→ Your goal
For this exercise, retype all the data exactly and exclude every image.

→ Data for this task

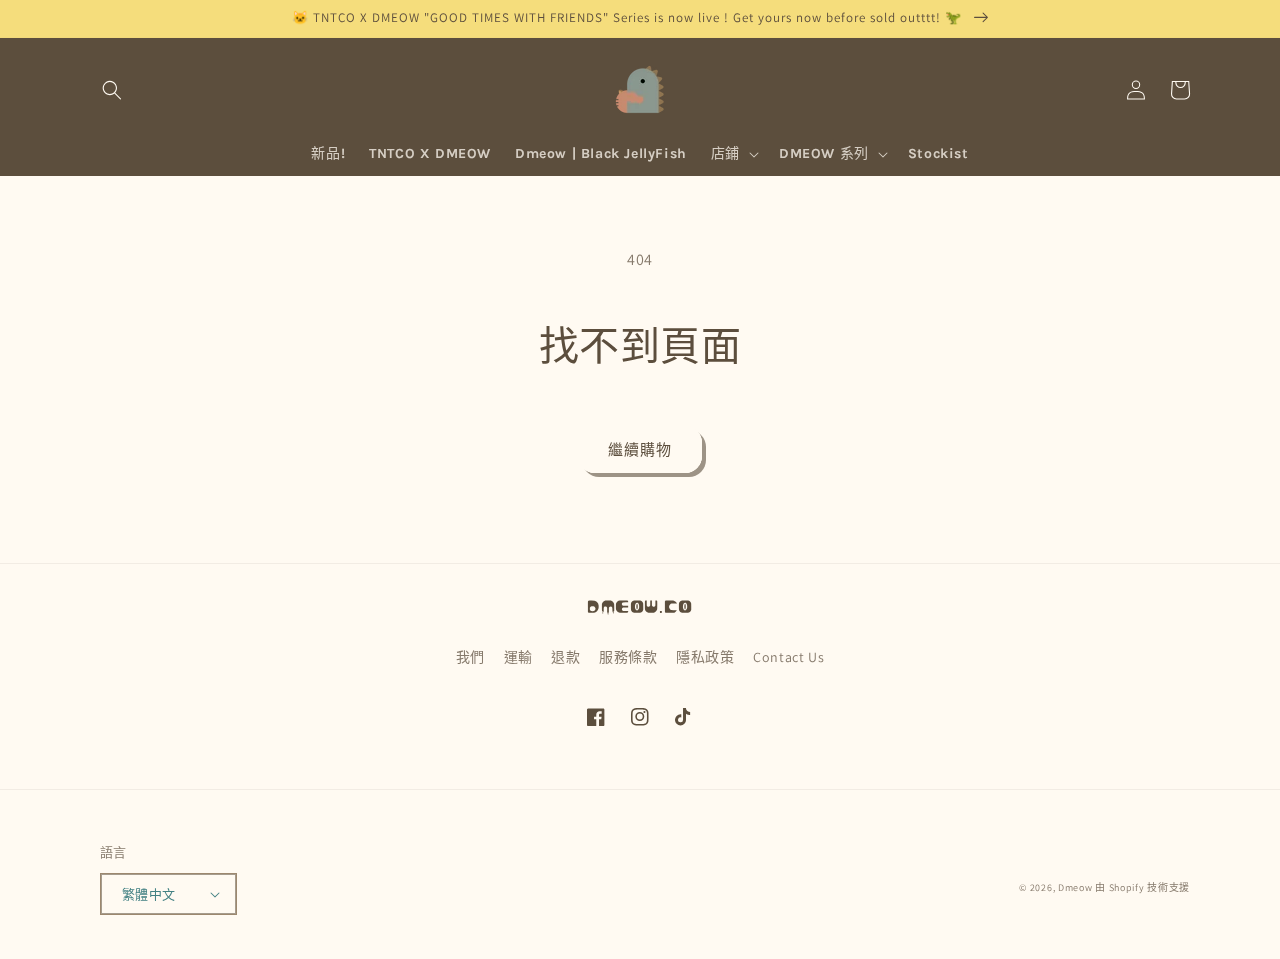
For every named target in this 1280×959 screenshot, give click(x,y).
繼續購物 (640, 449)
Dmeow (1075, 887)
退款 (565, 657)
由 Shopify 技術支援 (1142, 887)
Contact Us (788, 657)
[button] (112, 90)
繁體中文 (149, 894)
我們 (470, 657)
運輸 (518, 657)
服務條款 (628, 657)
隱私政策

→ Answer space
For every named target in this 1280×959 screenshot, give click(x,y).
繼續購物 (640, 449)
Dmeow (1075, 887)
退款 (565, 657)
由 Shopify 技術支援 (1142, 887)
Contact Us (788, 657)
[button] (112, 90)
繁體中文 (149, 894)
我們 (470, 657)
運輸 (518, 657)
服務條款 (628, 657)
隱私政策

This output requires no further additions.